CHL president Dan MacKenzie declined to discuss the league’s legal strategy.

"The CHL believes that any player who may have experienced wrongful conduct at the hands of teammates or others in connection with their time playing major junior hockey deserves access to justice and that that there should be a procedure for determining the compensation and where responsibility should be assigned," MacKenzie wrote in an email to TSN.

"As a result of the dismissal of the plaintiffs' certification motion, the court has set hearing dates to determine what that procedure will be. We were pleased with the outcome of the certification motion and look forward to the court establishing the procedure going forward, but until that happens, we will not discuss this publicly."

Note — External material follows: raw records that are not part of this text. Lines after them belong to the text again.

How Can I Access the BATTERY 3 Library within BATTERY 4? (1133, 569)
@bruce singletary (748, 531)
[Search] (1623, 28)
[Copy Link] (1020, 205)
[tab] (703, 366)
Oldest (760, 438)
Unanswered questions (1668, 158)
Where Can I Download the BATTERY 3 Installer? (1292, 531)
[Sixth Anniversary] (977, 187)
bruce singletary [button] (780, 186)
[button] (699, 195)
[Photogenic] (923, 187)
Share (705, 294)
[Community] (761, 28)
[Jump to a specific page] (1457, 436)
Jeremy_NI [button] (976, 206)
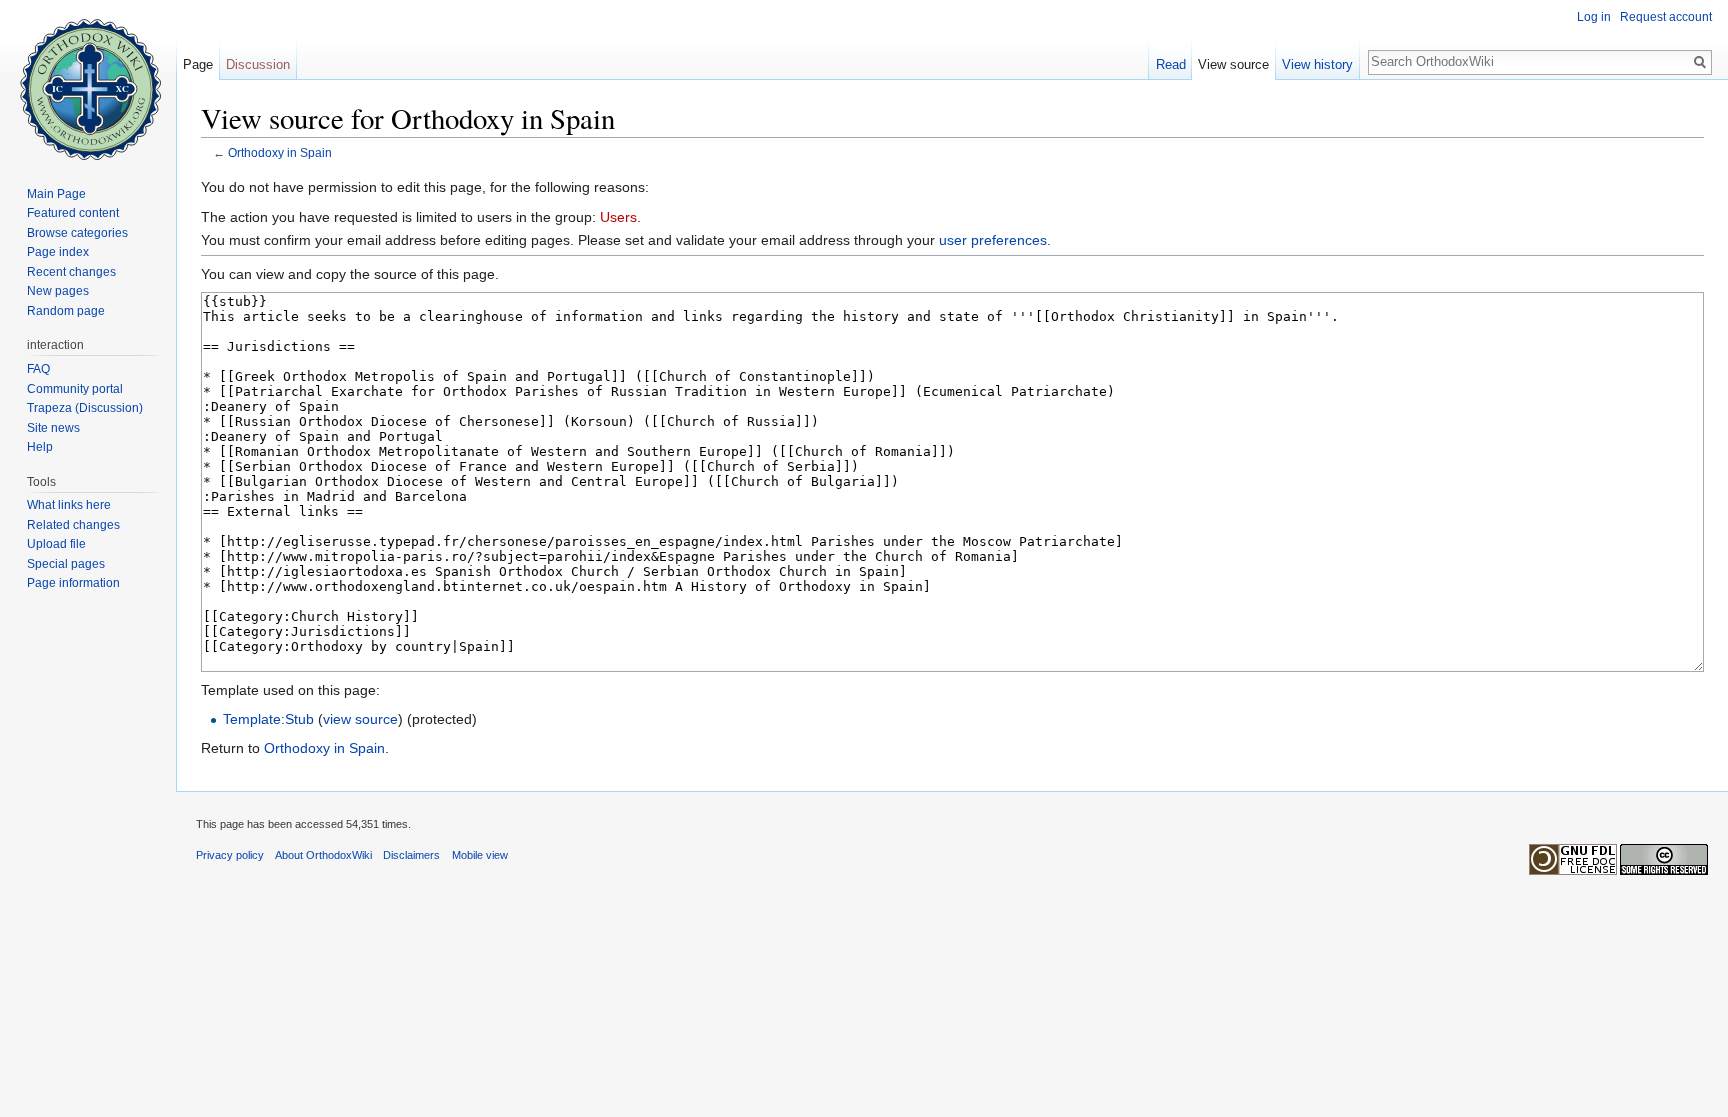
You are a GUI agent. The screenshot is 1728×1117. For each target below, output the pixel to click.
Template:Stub (268, 719)
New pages (58, 291)
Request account (1666, 17)
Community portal (75, 389)
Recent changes (71, 272)
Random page (66, 311)
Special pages (66, 564)
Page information (73, 583)
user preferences (993, 240)
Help (40, 447)
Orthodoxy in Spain (280, 152)
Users (618, 217)
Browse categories (77, 233)
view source (360, 719)
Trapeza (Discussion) (85, 408)
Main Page (56, 194)
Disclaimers (411, 855)
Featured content (73, 213)
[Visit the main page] (88, 80)
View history (1317, 64)
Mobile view (480, 855)
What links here (69, 505)
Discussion (258, 64)
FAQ (38, 369)
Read (1171, 64)
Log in (1594, 17)
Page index (58, 252)
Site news (53, 428)
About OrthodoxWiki (323, 855)
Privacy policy (230, 855)
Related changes (73, 525)
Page (198, 64)
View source (1233, 64)
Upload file (56, 544)
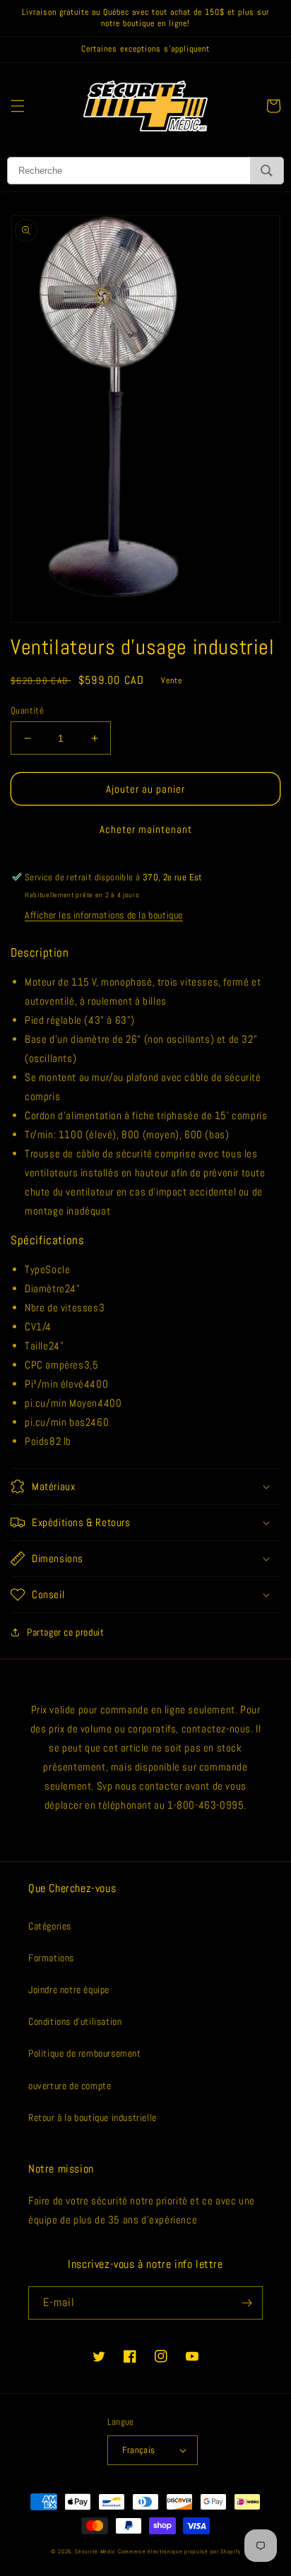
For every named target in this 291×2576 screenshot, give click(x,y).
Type (35, 1269)
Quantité (27, 710)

Sayce suggests in his motion that players be allowed to choose between three distinct tracks if they want to become involved in the case, depending on how fast they want their case to be settled, how much money they believe they deserve, and whether they want to remain confidential throughout the process.

Under the plaintiffs’ proposal, players who choose “Track One” would face a cap of $100,000 in damages and would present their cases only via written testimony.

Players who opt for “Track Two” would not face limits in how much money they can demand in damages but would also face the possibility of being cross-examined by lawyers for the CHL and teams, according to the plaintiffs’ proposal. “Track Two” would also be confidential. 

“Track Three” would offer players the opportunity to present their case in open court and to publicly name their abusers.

Sayce also laid out how the plaintiffs want the CHL and its teams to both privately and publicly advise players of their right to join the lawsuit.

They proposed to the judge emailing players this message: "Did you play in the Canadian Hockey League at any time since 1975? If you suffered abuse in the Canadian Hockey League, you can claim compensation. Your claim can be kept confidential. Click here to learn more and make a claim." 

Players who click a link would be referred to a "CHL Abuse Website" maintained by the plaintiffs.

The plaintiffs also want the league and teams to be required to post monthly messages about the case on their Twitter and Instagram accounts and on other social media, as well as on their websites, and via posters in player locker rooms and in prominent public areas in team arenas.

In his motion, Sayce has also asked the court to direct the CHL and its teams to hand over the records of any meeting, briefing notes, written correspondence, and emails since 1975 in which abuse was discussed.

Sayce also has asked for all CHL, league and team documents since 1975 relating to player discipline for abuse in the three leagues, regardless of whether sanctions were formal or informal. He also has asked for all of the leagues’ documents related to the sale of OHL, Western Hockey League, and Quebec Major Junior Hockey League teams since 1975.